The need for answers is made more urgent by the international economic cycle that we find ourselves in and especially by the pressure of migration flows which are the result of the widespread instability that spans from the easternmost to the southernmost borders of our Union.

Also in this case the Union must provide answers: to this ailing humanity that would do anything for a better future, and to its citizens, who need to see that it is capable of managing an epochal phenomenon destined to last over time.

After an excessively long period characterised by contingent solutions, we are now seeing signs of a strategic, long-term vision. A collective effort has drastically reduced flows from the "Balkan route" and a framework of reference for migration flows from Africa is beginning to be outlined also thanks to the contribution made by Italy's proposed "Migration Compact".

Whatever the policies adopted by the Union at the end of this process might be, it is important to continue to be firm on one point: this phenomenon must be tackled in all its aspects within a coherent framework of reference capable of upholding the rights and values that we have acquired and never forgetting, not even for one minute, that migrants are people whose lives and dignity must be protected at all times.
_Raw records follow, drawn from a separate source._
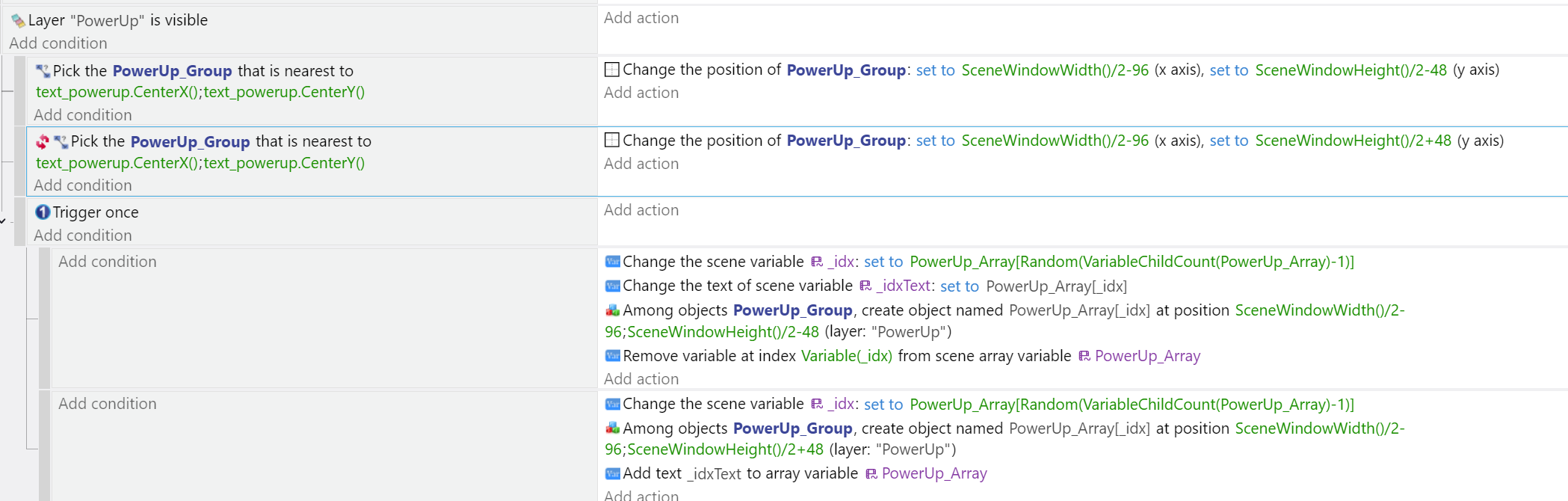Click Add action in the Layer "PowerUp" event row
1568x501 pixels.
tap(641, 18)
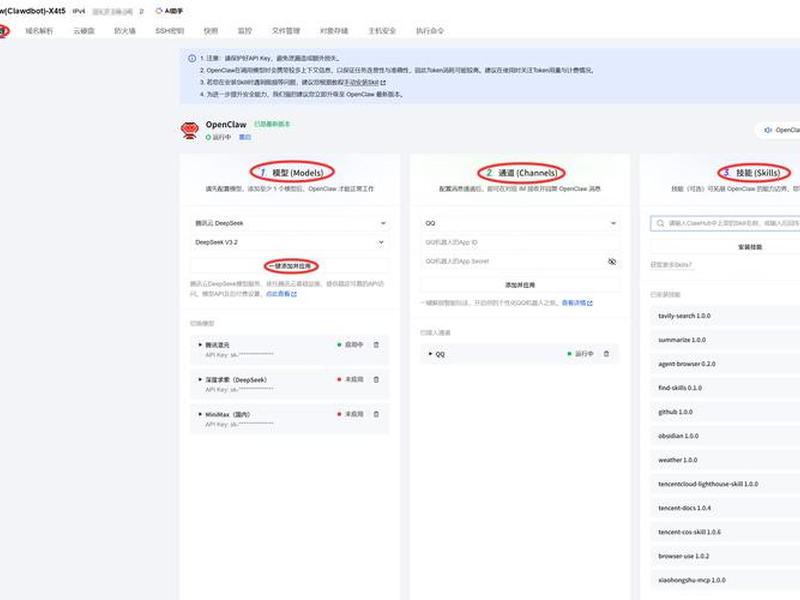
Task: Toggle App Secret visibility eye icon
Action: click(612, 261)
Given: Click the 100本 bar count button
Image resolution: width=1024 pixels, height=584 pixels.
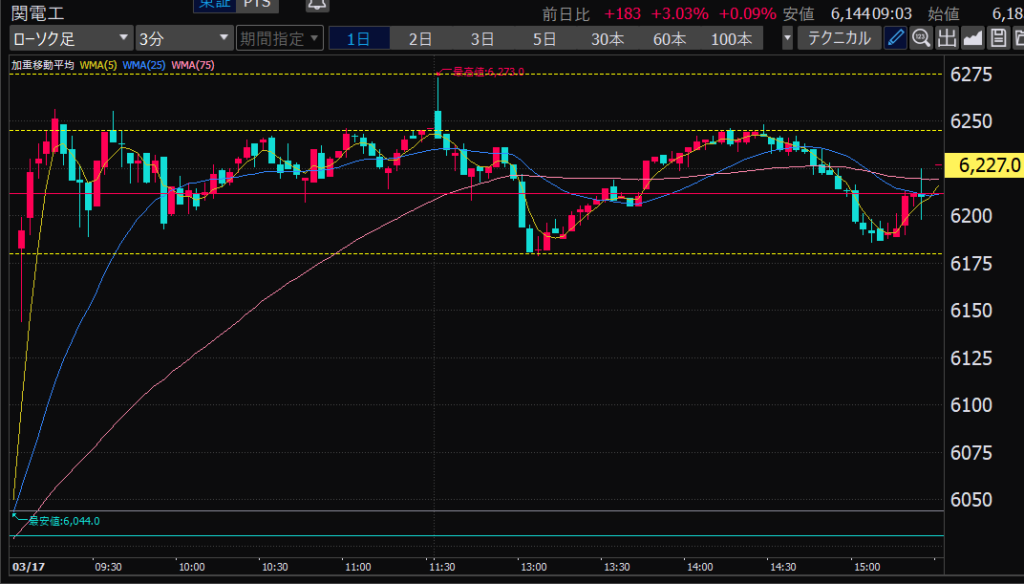Looking at the screenshot, I should pyautogui.click(x=731, y=39).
Removing the causes of great migration flows where they originate and tightening our cooperation with the Countries of origin and transit with a view to fostering their development and to asking them to cooperate in managing the migration phenomenon are crucial points that need to be addressed immediately.

Points on which the Union will have to show it has the capacity to set forth a coherent and univocal security and foreign policy matching up to the values and aspirations that are an integral part of our European history.

Mister President,

Dear friends, Romanian and Italian,

These issues are only apparently remote from the reasons that have brought us here today because Romania and Italy are an example to follow within Europe.

The extraordinary level of integration between our societies is proof of the viability and the concrete practicability of that "quantum leap" that we deem urgent and necessary for our Union to make.

Italian entrepreneurs in Romania and the Romanian community in Italy will, I'm sure, know how to facilitate this transition, acting with courage and responsibility and grasping the many opportunities that, despite the difficulties, emerge in a historic period as complex as the one we are living.

It is with this wish that I thank you once again and take leave of the President of Romania and the participants in this Forum, wishing you a very fruitful day of debate.